(Södertälje) Attentif à la route, le chauffeur de ce camion empruntant l’autoroute au sud de Stockholm a tout du camionneur conventionnel. À un détail près : celui qui est assis dans ce quarante tonnes n’a pas les mains sur le volant.  

Le constructeur suédois à l’emblématique griffon Scania n’est pas le seul à développer des véhicules autonomes, mais il est récemment devenu le premier en Europe à les faire circuler pour livrer des marchandises.  

Ces dernières sont amenées « d’un point A, pour les mener à un point B, et cela de façon entièrement autonome », déclare à l’AFP Peter Hafmar, chef des solutions automatiques à Scania depuis l’extérieur du laboratoire du constructeur à Södertälje, au sud de Stockholm.  

Dans ce projet pilote, le camion autonome circule entre Södertälje et Jönköping dans le sud de la Suède pour livrer des produits destinés à la restauration rapide.

De l’extérieur, le camion s’apparente à un camion conventionnel, à l’exception d’un rail sur le toit affublé de caméras et de détecteurs sur les côtés, rappelant des antennes d’insecte.  

À l’intérieur, si le volant et les sièges sont bien à l’endroit attendu, le panneau de conduite est parsemé de petits appareils et d’écrans dont les câbles courent vers la baie informatique cachée derrière le siège passager.  

Meilleure conduite

Assis sur le siège passager, l’ingénieur Göran Fjällid a les yeux rivés sur l’écran de son ordinateur portable qui reçoit les vidéos envoyées par les caméras du camion, ainsi que du texte sur ce que voit le véhicule.  

Un second écran montre une visualisation 3D du camion sur la route et les véhicules alentours.  

« Si les marquages routiers disparaissent un moment, on utilisera alors le système GPS et il (le camion, NDLR) restera parfaitement placé sur sa ligne », explique Göran Fjällid.  

Selon lui, le camion conduit « mieux lui-même que quand il est conduit manuellement ».  

Mais d’après l’ingénieur, il aura fallu beaucoup d’essais et d’erreurs avant d’arriver à ce résultat.  

Certains ajustements auront été nécessaires, comme la manière dont le camion gère l’insertion sur l’autoroute et son comportement lorsqu’un véhicule le double.  

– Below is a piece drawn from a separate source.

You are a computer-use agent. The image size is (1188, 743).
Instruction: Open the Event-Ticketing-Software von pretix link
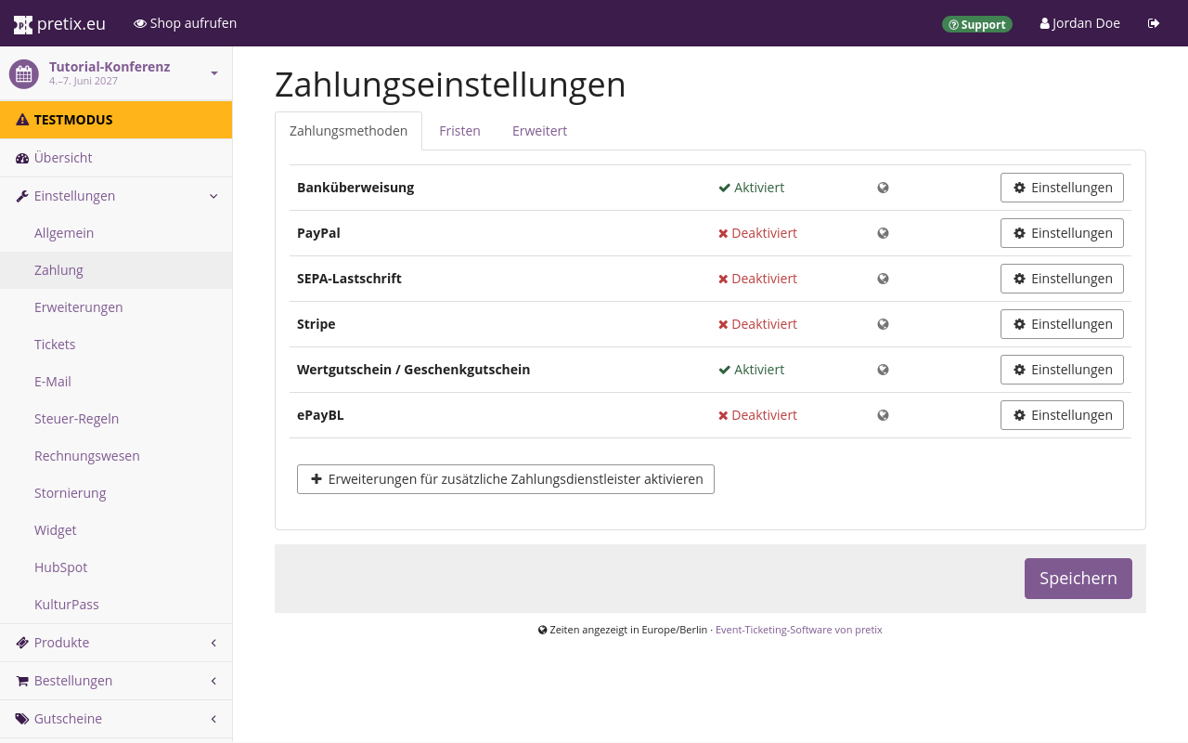(798, 629)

Göran Fjällid consigne chaque réaction imprévue du camion-comme un freinage ou un ralentissement sans raison apparente-pour ensuite examiner chaque donnée.  

L’ensemble des détecteurs sont également calibrés quotidiennement avant chaque départ.  

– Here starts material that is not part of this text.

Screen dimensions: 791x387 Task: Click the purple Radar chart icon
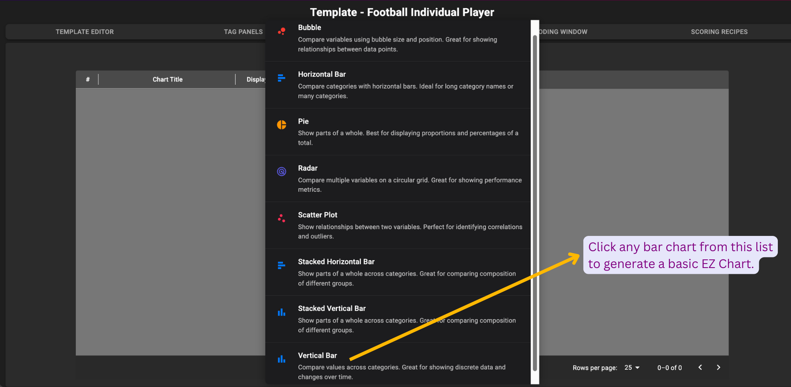[281, 171]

Selon Peter Hafmar, certaines difficultés technologiques et légales doivent encore être surmontées avant que ces camions autonomes se popularisent.  

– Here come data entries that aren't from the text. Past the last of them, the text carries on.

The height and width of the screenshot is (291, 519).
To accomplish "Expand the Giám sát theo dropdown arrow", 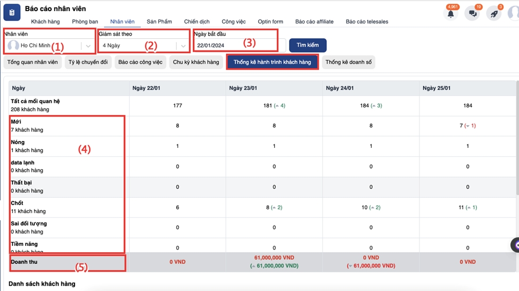I will coord(183,46).
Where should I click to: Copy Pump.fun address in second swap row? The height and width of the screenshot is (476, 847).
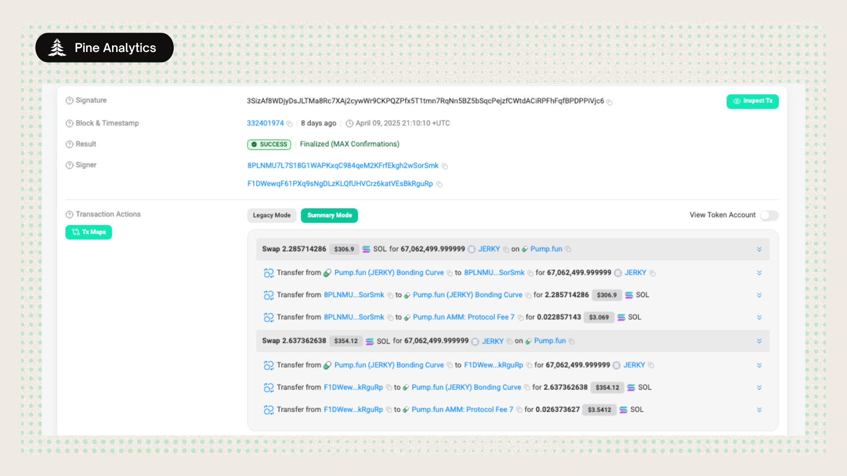pyautogui.click(x=571, y=342)
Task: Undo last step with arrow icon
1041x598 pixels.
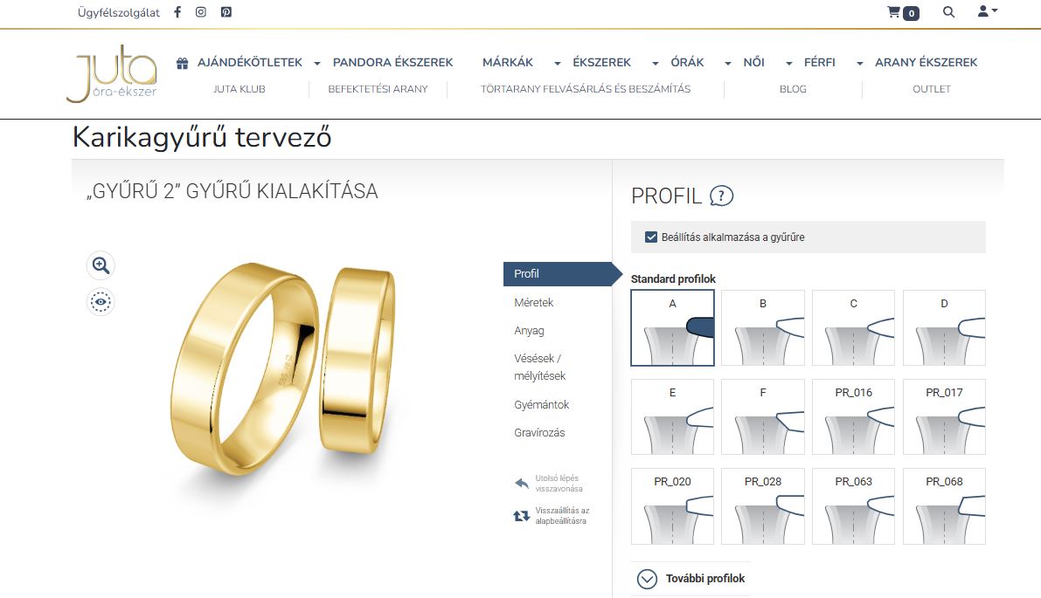Action: tap(522, 484)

« On prévoit qu’ils soient prêts d’ici la fin des années 2020, début 2030 », explique-t-il.  

La fin des chauffeurs ?

L’arrivée des camions autonomes sera-t-elle une menace pour les conducteurs de camion, l’une des professions les plus répandues au monde ?

Pour Monsieur Hafmar, ces véhicules sont avant tout une réponse au manque de chauffeur partout dans le monde.  

Selon un rapport de l’Union internationales du transport routier (IRU) publié en juin, il manquait quelque 2,6 millions de conducteurs routiers dans le monde en 2021.  

Pour Peter Hafmar, il faudra encore du temps avant que l’intelligence artificielle ne soit capable de gérer tous les aspects logistiques.  

Dans un premier temps, les camions autonomes seront sûrement destinés aux longs trajets, tandis que le dernier kilomètre restera l’apanage des chauffeurs,  ajoute-t-il.  

Les véhicules autonomes ont également d’autres avantages, souligne-t-il : les ordinateurs n’ayant pas besoin de dormir ou se reposer, des trajets peuvent être planifiés à toute heure du jour ou de la nuit, lorsque que la circulation est moins dense. Les camions peuvent aussi rouler plus lentement-mais plus longtemps-pour faire des économies de carburant.  

D’autres entreprises sont dans la course aux camions autonomes.  

Des startups comme Aurora, Waymo, Emnark Kodiak ou encore Torc (avec Daimler) effectuent des essais aux États-Unis.  

En Chine, Baidu avait également annoncé fin 2021 la sortie d’un camion autonome.  

En Europe, le constructeur Iveco, qui collabore avec la startup Plus (soutenue par Amazon), a récemment annoncé la fin de sa première phase de tests sur circuit et lancera des tests sur route.  

Côté Suède, Einride prévoit prochainement de lancer des tests sur route en Allemagne.